Sunday, May 29, 2022

My New Friend, "FEVER 1793" by Laurie Halse Anderson

 

Me and my new friend, Fever 1793 by Laurie Halse Anderson

Hello. My name is Bobby Keniston, and my only friends are books. 

My new friend is Fever, 1793 by the brilliant Laurie Halse Anderson. 


This piece of late middle-grade/YA historical fiction by Laurie Halse Anderson is told in an honest voice, is well-researched, and makes history relatable for both the young reader and older reader (like me) alike. 

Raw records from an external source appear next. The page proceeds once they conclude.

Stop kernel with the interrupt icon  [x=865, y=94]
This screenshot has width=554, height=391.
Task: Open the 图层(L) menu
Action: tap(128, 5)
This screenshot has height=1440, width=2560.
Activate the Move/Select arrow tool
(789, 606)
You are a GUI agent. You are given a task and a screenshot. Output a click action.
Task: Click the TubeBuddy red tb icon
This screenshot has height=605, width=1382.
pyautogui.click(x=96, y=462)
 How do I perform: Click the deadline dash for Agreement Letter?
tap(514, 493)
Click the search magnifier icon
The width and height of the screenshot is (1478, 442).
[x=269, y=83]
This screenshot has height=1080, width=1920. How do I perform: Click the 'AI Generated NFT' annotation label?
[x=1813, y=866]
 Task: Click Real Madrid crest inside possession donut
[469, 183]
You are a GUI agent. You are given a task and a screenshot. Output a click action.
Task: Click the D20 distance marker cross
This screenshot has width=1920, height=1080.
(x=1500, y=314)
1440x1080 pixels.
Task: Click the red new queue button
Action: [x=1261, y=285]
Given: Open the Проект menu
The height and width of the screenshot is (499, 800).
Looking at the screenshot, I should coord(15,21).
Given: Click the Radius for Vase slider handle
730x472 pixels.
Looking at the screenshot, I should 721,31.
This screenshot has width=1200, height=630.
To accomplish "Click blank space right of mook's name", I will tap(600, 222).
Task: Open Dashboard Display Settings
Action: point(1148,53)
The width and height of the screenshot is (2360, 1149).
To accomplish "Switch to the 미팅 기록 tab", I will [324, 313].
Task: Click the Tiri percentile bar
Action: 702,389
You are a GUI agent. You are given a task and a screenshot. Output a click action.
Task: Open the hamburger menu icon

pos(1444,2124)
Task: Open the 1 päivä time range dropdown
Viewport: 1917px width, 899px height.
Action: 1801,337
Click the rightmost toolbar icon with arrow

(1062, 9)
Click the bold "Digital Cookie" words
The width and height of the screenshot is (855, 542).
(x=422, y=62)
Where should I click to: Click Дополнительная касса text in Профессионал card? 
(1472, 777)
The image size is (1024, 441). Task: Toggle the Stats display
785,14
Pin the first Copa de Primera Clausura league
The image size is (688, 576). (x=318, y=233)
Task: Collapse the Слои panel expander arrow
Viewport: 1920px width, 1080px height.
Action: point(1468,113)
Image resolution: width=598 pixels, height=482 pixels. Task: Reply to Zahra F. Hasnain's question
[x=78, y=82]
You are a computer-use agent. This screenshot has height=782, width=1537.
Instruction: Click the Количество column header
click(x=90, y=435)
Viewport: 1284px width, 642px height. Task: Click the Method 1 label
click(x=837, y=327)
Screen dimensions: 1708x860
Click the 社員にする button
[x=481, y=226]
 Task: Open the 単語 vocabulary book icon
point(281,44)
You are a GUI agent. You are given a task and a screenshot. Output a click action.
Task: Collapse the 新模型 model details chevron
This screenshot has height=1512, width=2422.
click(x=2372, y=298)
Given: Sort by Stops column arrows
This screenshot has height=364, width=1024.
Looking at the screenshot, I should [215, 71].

"Fever 1793" is set in Philadelphia during a vicious outbreak of the yellow fever in the late summer of 1793. Our narrator is Mattie Cook, who lives with her Mother and Grandfather (her father died years ago), and works at the Coffeehouse her mother runs. Life, though not without its annoyances, like a strict Mother who is already worried about who she will court and marry, Mattie lives a happy existence in the coffeehouse, listening to her Grandfather's old stories about his soldiering life in the Revolutionary War, and talking to Eliza, the cook at the coffeehouse, a free black woman who is part of the Free African Society. 


But then suddenly the yellow fever epidemic hits. Bells toll with each death. People who can afford to flee the city. The market disperses, people leave their infected loved ones out to die, and mass burials and death carts are not uncommon on the streets. 


Though Mattie's mother falls ill and sends her daughter away to the country to avoid the pestilence, a mishap occurs and Mattie and her Grandfather are abandoned. It is here that Mattie's journey of learning how to take care of herself and find inner strength and determination she didn't know she had really takes off. 


Laurie Halse Anderson is perhaps best known for the brilliant and essential "Speak," and is a writer who excels at first-person narrative. Readers will want to keep turning pages and learn Mattie's story. 


And now, in our current times, the story of a mass illness feels all the more relevant and chilling. 


One way in which Anderson excels is in giving us a sense of the grave, communal sense of loss in the wake of this epidemic. How the loss impacts an entire society. 


I only wish I could feel that this same sense of respectful loss were with us now.